Association of high-density lipoprotein cholesterol with stroke and coronary heart disease


Dr K K Aggarwal    12 September 2017

It is known that lower levels of high-density lipoprotein (HDL) cholesterol concentration is an established risk factor for coronary heart disease (CHD).

The goal of a new study published in the Atherosclerosis was to derive information regarding subtypes of stroke in Asian populations.

In this prospective study, 30,736 individuals aged between 40 and 69 years, residing in nine communities in Japan and having no history of cardiovascular disease (CVD), were included. In these patients, CHD and stroke, including its subtypes, were assessed.

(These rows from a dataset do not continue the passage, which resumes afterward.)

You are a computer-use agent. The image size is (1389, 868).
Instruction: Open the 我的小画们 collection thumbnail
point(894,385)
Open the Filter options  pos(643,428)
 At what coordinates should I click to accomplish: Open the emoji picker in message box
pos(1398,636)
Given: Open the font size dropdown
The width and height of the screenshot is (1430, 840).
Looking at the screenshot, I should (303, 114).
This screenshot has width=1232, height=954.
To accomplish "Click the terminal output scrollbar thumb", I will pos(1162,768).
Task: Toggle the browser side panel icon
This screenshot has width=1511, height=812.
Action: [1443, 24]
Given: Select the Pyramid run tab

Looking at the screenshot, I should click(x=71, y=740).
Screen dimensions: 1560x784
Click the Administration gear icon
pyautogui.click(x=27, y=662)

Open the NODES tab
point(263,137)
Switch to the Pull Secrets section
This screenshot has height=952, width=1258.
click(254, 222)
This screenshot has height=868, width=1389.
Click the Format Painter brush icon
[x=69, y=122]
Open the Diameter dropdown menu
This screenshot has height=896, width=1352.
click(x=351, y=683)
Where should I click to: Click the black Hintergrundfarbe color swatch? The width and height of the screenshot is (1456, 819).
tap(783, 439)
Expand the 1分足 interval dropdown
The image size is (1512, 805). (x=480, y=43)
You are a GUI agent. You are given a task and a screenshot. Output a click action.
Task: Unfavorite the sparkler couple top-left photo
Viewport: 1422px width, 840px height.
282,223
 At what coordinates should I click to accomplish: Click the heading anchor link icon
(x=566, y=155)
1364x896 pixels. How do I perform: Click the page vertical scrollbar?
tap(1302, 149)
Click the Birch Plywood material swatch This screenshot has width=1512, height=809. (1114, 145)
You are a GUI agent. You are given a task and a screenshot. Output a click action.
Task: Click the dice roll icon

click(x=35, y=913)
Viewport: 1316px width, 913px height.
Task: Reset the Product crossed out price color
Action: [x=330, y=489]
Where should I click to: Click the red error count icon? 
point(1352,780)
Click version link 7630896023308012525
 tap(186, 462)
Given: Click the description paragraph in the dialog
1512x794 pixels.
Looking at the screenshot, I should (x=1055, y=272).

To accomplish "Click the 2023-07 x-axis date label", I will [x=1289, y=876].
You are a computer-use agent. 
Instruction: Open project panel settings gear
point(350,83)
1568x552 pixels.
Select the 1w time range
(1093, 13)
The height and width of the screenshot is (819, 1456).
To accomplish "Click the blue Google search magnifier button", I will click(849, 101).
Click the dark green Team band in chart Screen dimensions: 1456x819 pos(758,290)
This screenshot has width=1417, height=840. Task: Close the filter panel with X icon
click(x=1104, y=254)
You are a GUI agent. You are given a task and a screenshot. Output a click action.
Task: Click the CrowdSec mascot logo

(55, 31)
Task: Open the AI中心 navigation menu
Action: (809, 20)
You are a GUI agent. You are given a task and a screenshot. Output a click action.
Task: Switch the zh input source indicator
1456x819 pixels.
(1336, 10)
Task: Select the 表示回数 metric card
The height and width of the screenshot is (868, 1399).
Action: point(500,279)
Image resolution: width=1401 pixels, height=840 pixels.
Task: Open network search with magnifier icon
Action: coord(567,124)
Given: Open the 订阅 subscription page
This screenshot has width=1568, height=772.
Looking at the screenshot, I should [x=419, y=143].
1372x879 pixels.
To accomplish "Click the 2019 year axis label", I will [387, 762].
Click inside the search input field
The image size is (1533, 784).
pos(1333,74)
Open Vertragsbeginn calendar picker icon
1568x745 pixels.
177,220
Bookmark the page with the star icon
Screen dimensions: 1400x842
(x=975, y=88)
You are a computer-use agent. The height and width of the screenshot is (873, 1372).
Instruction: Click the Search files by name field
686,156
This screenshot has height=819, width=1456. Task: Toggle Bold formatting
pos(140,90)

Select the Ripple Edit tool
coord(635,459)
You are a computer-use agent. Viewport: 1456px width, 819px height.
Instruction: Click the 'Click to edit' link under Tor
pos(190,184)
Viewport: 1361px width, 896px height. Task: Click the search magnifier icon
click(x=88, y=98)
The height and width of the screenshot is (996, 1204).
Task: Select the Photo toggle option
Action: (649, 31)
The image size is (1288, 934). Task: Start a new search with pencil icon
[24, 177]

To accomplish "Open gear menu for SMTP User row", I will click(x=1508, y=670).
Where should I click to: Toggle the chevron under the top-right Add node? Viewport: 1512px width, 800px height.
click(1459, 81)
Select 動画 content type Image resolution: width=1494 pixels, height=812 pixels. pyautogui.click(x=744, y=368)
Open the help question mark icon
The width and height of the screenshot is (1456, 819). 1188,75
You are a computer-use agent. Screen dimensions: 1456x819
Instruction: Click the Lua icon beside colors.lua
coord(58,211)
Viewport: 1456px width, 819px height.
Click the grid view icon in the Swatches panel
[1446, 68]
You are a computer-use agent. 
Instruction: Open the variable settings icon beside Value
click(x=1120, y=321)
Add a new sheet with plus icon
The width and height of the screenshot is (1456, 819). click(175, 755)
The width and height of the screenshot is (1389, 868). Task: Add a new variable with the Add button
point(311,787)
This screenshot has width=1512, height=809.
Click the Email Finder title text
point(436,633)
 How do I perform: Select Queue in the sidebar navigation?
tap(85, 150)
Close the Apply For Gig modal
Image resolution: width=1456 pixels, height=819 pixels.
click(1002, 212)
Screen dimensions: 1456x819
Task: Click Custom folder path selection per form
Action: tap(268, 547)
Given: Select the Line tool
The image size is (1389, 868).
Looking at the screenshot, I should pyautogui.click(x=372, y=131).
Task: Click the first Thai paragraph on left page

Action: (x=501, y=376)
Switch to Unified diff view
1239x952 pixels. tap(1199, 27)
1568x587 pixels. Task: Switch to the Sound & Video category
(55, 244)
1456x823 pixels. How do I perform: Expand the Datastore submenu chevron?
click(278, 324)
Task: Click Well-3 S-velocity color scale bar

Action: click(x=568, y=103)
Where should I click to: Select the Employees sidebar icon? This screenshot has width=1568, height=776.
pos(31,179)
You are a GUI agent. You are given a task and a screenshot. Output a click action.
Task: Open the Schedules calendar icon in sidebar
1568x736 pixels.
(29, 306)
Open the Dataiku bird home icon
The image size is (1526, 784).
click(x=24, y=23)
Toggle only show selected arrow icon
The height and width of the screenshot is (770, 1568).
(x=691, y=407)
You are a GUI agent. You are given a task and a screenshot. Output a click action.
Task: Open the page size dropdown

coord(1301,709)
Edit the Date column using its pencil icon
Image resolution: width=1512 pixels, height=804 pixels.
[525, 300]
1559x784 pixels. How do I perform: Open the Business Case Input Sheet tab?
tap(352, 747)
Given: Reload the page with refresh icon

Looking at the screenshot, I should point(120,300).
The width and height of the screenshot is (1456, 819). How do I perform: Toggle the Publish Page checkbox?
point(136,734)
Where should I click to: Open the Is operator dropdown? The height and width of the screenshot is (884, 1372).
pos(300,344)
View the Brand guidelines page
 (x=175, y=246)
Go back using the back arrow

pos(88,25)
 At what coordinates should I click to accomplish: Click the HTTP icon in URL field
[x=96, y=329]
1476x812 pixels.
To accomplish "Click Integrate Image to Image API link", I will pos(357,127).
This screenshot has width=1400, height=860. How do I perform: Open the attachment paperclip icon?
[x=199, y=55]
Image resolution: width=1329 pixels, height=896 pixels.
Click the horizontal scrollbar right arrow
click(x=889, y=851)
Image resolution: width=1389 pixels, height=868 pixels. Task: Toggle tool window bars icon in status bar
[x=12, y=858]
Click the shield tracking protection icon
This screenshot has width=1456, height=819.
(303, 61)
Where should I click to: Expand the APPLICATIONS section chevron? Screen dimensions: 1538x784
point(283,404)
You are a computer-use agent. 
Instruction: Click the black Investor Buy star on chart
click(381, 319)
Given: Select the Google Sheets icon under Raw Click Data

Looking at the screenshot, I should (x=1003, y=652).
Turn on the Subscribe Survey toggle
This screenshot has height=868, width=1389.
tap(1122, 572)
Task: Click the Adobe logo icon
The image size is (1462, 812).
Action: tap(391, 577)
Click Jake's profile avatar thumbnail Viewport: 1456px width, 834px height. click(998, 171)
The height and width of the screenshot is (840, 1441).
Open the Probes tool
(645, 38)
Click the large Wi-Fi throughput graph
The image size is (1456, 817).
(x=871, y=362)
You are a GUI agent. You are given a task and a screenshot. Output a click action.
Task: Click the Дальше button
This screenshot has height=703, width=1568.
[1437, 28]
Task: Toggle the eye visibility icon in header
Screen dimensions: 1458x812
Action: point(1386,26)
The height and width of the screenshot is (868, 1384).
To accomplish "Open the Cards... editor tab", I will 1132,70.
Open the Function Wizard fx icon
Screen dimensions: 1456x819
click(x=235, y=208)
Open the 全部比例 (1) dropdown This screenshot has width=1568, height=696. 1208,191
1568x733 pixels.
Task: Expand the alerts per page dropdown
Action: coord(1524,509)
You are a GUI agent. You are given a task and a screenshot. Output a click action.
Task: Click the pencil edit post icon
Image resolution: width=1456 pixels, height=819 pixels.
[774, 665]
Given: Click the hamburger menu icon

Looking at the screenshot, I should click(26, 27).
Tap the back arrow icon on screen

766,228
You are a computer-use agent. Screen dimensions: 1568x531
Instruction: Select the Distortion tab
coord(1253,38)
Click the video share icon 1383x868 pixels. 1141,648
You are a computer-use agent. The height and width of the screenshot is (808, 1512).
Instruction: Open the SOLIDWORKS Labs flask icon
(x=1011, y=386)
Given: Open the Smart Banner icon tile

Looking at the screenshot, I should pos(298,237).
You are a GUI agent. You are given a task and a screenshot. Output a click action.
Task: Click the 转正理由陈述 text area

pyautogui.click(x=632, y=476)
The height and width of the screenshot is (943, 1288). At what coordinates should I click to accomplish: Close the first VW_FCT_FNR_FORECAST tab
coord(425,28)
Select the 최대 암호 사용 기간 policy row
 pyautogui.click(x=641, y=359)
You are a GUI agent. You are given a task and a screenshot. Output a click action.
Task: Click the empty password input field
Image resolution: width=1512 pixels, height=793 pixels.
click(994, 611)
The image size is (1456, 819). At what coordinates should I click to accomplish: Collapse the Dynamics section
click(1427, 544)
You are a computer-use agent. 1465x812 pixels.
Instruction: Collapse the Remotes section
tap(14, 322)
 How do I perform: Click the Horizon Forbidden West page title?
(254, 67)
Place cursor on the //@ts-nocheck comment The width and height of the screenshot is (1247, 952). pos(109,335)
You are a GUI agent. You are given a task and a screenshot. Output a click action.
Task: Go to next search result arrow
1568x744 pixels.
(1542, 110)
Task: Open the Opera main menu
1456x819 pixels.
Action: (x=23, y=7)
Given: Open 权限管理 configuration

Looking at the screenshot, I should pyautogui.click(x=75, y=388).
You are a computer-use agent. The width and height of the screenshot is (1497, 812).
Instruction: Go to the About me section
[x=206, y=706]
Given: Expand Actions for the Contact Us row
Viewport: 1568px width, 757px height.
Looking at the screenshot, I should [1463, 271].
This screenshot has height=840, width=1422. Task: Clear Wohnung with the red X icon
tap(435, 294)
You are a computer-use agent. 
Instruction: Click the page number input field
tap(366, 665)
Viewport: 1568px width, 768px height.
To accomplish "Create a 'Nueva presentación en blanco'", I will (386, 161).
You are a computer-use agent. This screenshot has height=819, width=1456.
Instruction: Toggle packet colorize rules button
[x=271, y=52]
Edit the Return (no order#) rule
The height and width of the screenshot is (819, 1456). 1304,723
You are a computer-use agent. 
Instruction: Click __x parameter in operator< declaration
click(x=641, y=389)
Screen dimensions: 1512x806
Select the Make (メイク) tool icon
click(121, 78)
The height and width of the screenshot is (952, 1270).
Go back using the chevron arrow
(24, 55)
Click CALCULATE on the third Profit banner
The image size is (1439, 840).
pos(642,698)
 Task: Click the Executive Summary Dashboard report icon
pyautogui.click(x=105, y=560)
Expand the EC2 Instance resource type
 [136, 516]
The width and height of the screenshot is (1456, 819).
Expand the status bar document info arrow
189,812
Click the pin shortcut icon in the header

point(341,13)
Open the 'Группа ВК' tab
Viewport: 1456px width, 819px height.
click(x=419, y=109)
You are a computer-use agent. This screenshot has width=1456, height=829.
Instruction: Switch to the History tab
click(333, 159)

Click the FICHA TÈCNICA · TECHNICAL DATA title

The results revealed that 296 patients had CHD and 1712 had suffered stroke events over a median 15-year of follow-up. A low HDL cholesterol concentration slightly escalated the risk for total strokes in men, but not in women. An inverse relationship was found between HDL cholesterol concentration and the incidence of lacunar infarction. On the other hand, HDL cholesterol concentration was positively associated with the risk of intracerebral hemorrhage (ICH) in a linear manner in women, but not in men.

Hence, it was inferred that the associations of HDL cholesterol concentration with lacunar infarction and ICH may be related to different functional properties of HDL rather than to its protective function against lipid-rich atherosclerosis.